Patients who are determined to have DED are then subtyped according to whether they have an aqueous deficient, evaporative, or mixed condition and managed according to the categorization.
The TFOS DEWS II Management and Therapy Subcommittee report presents a severity-related management algorithm comprised of four steps. The recommendations represent evidence-based consensus opinion-the report notes that there is a relative lack of Level 1 evidence to support therapeutic recommendations.
“It is also unfortunate that the treatments for DED have not changed drastically since TFOS DEWS,” he said. “There is, however, greater understanding of the pathophysiology of DED and a greater interest, from clinicians, researchers, and patients alike, that has stimulated further research and the development of novel therapies and better ways to diagnose DED.”

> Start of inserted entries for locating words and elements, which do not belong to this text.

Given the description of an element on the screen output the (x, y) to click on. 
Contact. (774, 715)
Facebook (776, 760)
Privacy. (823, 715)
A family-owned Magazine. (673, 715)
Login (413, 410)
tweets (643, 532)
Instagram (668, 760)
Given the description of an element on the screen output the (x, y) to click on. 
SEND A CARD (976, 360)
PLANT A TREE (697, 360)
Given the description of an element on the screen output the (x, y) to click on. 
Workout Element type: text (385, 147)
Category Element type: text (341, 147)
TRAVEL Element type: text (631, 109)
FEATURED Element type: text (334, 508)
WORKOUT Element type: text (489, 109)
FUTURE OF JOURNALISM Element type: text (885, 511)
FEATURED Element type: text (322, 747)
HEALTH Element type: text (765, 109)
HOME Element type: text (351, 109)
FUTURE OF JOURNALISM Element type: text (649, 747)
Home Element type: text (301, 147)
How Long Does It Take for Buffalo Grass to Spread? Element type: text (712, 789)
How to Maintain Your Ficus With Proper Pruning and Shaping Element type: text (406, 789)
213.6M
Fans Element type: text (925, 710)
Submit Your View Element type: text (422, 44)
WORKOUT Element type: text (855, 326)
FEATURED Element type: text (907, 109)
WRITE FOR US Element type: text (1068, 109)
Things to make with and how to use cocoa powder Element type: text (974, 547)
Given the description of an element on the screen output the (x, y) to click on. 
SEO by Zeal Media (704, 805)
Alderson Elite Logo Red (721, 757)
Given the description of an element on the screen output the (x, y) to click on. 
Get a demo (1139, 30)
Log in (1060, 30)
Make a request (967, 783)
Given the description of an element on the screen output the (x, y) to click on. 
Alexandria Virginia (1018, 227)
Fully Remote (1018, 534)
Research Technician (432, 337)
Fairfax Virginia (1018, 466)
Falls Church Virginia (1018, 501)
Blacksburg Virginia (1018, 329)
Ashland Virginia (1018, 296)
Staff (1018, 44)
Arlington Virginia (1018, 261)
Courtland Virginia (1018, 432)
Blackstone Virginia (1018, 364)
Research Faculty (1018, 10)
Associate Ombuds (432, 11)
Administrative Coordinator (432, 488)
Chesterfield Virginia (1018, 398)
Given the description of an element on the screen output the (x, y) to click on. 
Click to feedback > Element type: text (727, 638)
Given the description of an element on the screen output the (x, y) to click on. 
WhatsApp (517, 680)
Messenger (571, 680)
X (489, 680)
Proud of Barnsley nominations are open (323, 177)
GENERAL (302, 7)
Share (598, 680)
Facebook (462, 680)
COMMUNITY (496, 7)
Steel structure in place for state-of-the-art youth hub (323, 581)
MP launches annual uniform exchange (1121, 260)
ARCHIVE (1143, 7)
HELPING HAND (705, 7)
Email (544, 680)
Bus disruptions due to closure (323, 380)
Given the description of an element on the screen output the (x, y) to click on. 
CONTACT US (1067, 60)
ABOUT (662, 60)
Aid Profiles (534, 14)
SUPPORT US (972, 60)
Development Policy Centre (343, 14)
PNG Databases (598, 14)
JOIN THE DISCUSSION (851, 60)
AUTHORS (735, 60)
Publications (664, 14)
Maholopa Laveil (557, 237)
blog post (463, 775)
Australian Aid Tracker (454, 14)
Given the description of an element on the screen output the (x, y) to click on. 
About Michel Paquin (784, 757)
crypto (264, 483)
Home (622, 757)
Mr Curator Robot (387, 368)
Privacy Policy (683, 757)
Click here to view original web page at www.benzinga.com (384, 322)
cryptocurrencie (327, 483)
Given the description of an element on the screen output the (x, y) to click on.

The inclusion of an Iatrogenic Dry Eye Subcommittee report is new in DEWS II. By emphasizing the roles played by patients and clinicians in causing DED, it also has implications for management.
“Common iatrogenic causes of DED include cosmetics, contact lens wear and use of topical and systemic medications,” Dr. Nelson said.
J. Daniel Nelson, MD
Dr. Nelson is a consultant to Santen and TearSolutions and has a personal financial interest in TearSolutions.